DOCUMENT PASSAGE —

--- START ---

Srinivasan and her colleagues experimented with roundworms called C elegans that are often used as model organisms in biology.
Los Angeles: Scientists, including one of Indian origin, have for the first time identified a brain hormone that triggers fat burning in the gut, an advance that could have implications for future drug development. “This was basic science that unlocked an interesting mystery,” said Supriya Srinivasan, assistant professor at The Scripps Research Institute (TSRI) in the US.
Previous studies had shown that neurotransmitter serotonin can drive fat loss. Yet no one was sure exactly how. Ms Srinivasan and her colleagues experimented with roundworms called C elegans that are often used as model organisms in biology. These worms have simpler metabolic systems than humans, but their brains produce many of the same signalling molecules, leading researchers to believe that findings in C elegans may be relevant for humans.

--- END ---

EXERCISE A —
Copy the part of the article on the fat-burning brain hormone that opens with the words "Previous studies had" and closes with "relevant for humans.".
EXERCISE B —
Sum up the article on the fat-burning brain hormone in two sentences.
EXERCISE C —
Go on with the article on the fat-burning brain hormone, picking up after its last sentence.

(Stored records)

--- START ---

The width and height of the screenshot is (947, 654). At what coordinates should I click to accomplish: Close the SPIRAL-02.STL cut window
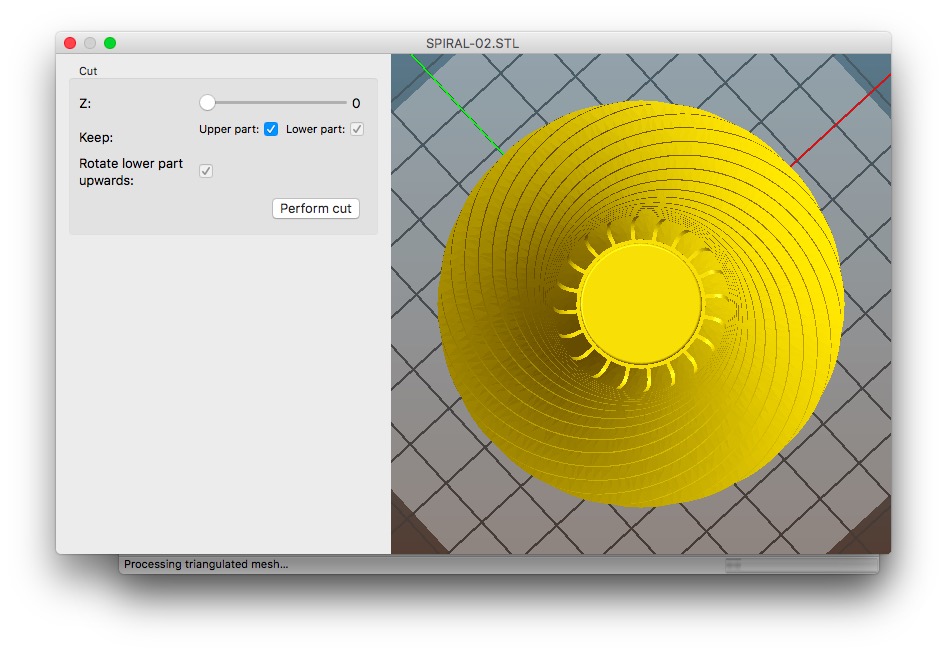pyautogui.click(x=70, y=43)
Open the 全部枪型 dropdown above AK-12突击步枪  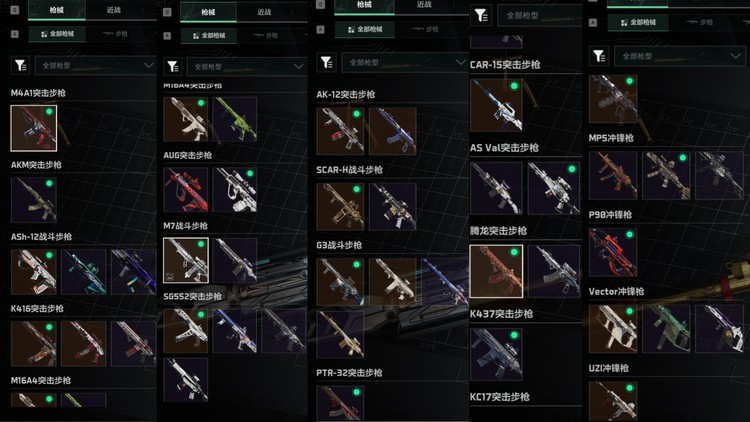coord(405,63)
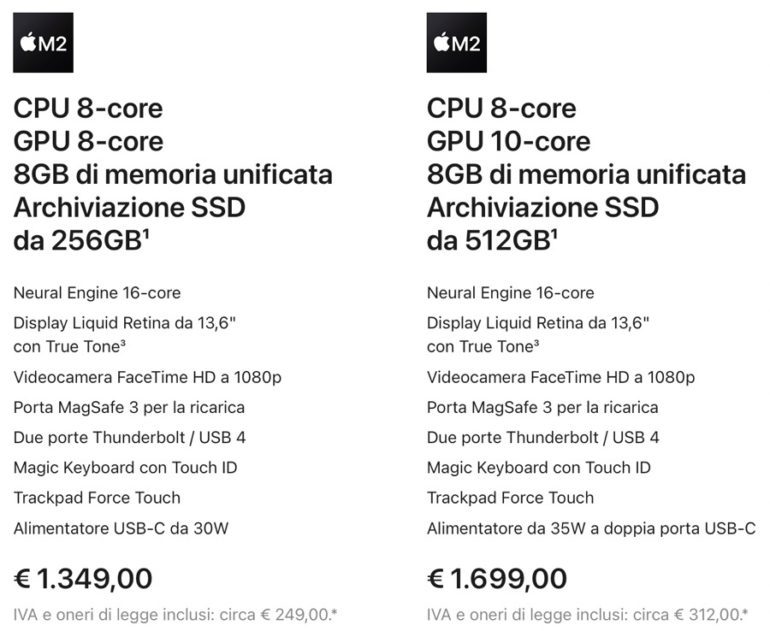Select the GPU 10-core configuration heading

[x=509, y=141]
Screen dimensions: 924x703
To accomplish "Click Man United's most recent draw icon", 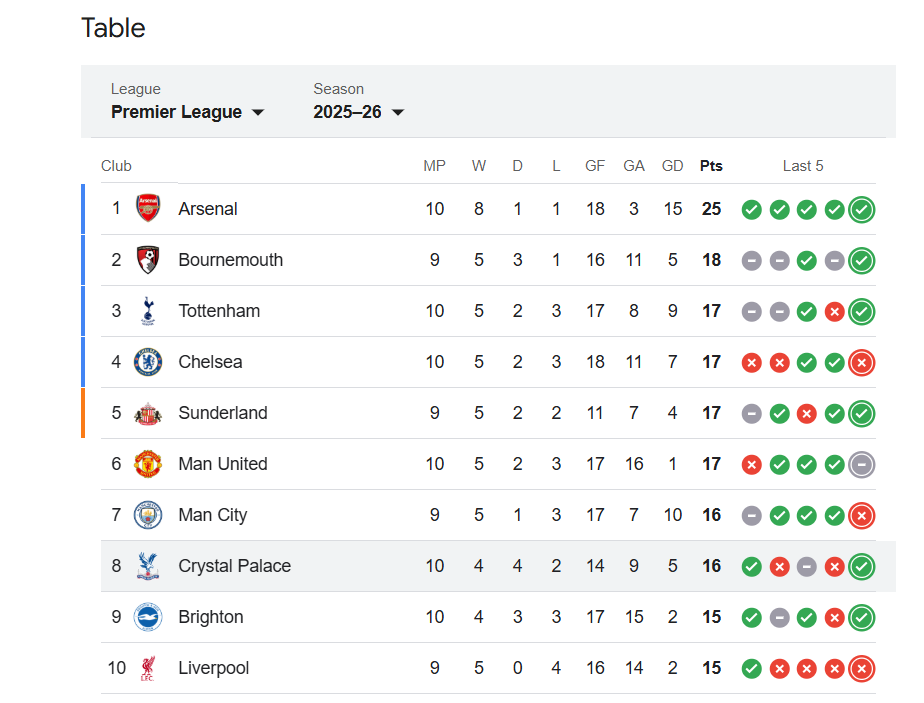I will pyautogui.click(x=861, y=464).
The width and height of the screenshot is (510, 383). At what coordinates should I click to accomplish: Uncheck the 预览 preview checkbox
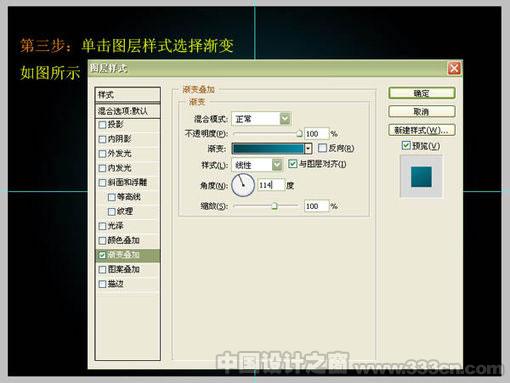click(406, 146)
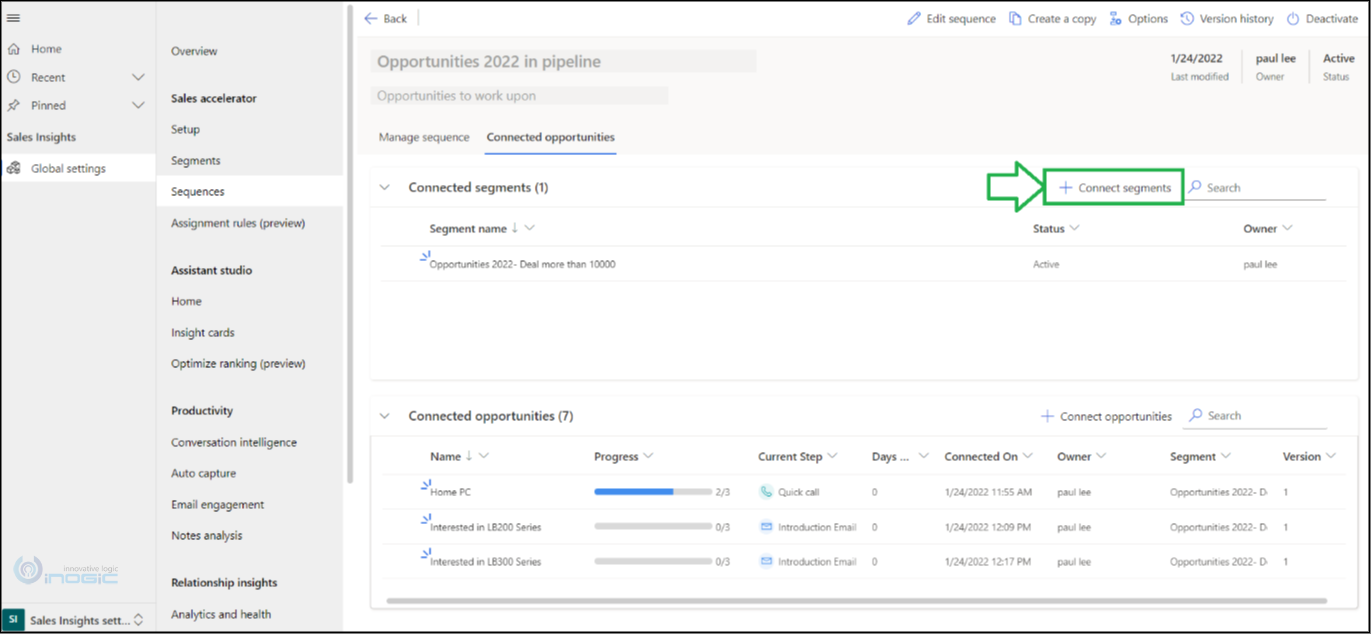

--- END ---

REPLY A —
Previous studies had shown that neurotransmitter serotonin can drive fat loss. Yet no one was sure exactly how. Ms Srinivasan and her colleagues experimented with roundworms called C elegans that are often used as model organisms in biology. These worms have simpler metabolic systems than humans, but their brains produce many of the same signalling molecules, leading researchers to believe that findings in C elegans may be relevant for humans.

REPLY B —
Scientists, including Supriya Srinivasan of The Scripps Research Institute, have for the first time identified a brain hormone that triggers fat burning in the gut, which could have implications for future drug development. Earlier studies had shown that serotonin can drive fat loss without showing how, so the team experimented with C elegans roundworms, whose brains produce many of the same signaling molecules as human brains.

REPLY C —
Researchers deleted genes in C elegans to see if they may interrupt the path between brain serotonin and fat burning. By testing one gene after another, they hoped to find the gene without which fat burning would not occur. This process of elimination led them to a gene that codes for a neuropeptide hormone they named FLP-7. They found that the mammalian version of FLP-7 (Tachykinin) had been identified 80 years ago as a peptide that triggered muscle contractions when dribbled on pig intestines.